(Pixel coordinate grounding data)
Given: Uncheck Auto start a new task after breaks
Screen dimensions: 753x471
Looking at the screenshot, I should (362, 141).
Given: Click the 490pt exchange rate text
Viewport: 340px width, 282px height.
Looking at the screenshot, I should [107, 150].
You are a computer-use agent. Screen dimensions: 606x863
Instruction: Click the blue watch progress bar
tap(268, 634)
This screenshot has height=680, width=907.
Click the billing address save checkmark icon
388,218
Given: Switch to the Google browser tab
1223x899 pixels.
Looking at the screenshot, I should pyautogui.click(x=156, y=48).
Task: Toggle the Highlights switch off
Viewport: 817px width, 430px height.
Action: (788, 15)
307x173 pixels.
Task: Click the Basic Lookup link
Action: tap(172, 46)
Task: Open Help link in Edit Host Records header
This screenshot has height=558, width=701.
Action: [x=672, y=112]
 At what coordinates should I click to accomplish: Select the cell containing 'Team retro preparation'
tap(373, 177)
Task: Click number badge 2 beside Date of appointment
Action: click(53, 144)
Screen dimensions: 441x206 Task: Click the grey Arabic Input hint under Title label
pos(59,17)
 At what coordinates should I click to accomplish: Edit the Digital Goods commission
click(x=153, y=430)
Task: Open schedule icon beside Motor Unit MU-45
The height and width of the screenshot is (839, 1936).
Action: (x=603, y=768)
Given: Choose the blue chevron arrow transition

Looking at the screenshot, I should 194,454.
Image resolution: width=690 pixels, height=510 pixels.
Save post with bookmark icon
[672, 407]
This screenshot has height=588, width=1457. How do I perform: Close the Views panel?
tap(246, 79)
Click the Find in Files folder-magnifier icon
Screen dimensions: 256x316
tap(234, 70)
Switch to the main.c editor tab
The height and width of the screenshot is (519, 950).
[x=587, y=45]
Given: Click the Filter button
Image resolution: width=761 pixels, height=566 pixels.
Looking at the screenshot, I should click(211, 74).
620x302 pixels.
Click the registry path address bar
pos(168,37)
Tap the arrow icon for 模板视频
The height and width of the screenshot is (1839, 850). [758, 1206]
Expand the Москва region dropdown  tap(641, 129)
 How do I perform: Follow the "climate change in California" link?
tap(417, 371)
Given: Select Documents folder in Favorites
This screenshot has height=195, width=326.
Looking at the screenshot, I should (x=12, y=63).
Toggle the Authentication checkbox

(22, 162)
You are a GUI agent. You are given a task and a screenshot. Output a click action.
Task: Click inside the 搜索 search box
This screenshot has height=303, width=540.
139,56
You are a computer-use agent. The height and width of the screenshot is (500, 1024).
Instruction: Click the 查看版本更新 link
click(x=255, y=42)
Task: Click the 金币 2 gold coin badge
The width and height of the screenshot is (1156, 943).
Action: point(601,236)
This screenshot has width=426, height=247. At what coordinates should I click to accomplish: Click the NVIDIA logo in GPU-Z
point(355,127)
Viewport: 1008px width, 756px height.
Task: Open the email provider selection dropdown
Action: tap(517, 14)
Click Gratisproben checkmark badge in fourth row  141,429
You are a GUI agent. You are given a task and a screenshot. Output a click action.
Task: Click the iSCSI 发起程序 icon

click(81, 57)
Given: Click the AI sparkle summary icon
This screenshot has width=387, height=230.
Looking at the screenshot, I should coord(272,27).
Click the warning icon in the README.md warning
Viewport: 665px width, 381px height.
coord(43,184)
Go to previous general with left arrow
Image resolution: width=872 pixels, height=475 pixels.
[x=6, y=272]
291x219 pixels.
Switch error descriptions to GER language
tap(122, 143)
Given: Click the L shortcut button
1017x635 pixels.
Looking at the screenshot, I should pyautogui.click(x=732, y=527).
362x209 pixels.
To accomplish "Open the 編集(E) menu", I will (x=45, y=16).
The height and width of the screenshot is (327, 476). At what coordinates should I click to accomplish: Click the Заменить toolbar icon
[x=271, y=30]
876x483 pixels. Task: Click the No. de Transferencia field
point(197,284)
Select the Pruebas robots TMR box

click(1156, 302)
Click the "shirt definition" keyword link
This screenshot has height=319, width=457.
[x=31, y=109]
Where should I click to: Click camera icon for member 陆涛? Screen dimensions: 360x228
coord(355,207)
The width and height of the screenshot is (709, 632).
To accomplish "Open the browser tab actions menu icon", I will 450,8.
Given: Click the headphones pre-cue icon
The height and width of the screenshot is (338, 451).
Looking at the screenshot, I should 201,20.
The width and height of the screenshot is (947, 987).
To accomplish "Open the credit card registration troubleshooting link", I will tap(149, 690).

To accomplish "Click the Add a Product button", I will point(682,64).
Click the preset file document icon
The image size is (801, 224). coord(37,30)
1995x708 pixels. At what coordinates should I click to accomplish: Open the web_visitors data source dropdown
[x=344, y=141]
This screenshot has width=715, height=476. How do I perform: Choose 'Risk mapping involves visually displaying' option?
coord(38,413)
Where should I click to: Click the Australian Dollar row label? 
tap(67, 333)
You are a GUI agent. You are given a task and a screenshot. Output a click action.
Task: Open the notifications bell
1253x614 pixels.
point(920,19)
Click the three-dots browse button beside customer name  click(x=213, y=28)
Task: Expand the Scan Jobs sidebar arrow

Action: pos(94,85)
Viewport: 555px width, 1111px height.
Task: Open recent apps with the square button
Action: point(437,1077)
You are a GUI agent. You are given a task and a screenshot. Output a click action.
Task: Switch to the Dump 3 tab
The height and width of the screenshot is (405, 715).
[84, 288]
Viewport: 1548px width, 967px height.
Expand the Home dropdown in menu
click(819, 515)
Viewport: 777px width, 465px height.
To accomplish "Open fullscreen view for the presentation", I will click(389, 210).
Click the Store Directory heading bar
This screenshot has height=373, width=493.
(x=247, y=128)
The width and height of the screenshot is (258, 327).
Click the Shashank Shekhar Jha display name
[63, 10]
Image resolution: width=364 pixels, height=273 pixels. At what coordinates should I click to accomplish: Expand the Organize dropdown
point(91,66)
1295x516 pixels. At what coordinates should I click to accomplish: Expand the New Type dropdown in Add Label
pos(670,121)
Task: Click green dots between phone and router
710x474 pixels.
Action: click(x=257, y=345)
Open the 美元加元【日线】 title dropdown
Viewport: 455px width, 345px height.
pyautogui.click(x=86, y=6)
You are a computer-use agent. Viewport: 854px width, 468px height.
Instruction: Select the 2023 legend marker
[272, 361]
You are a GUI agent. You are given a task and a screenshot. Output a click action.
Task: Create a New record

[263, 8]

* [Task requirements]
If a line of the records includes the string "browser", copy it out.

* [The answer]
Given: Switch to the Google browser tab
To accomplish "Open the browser tab actions menu icon", I will 450,8.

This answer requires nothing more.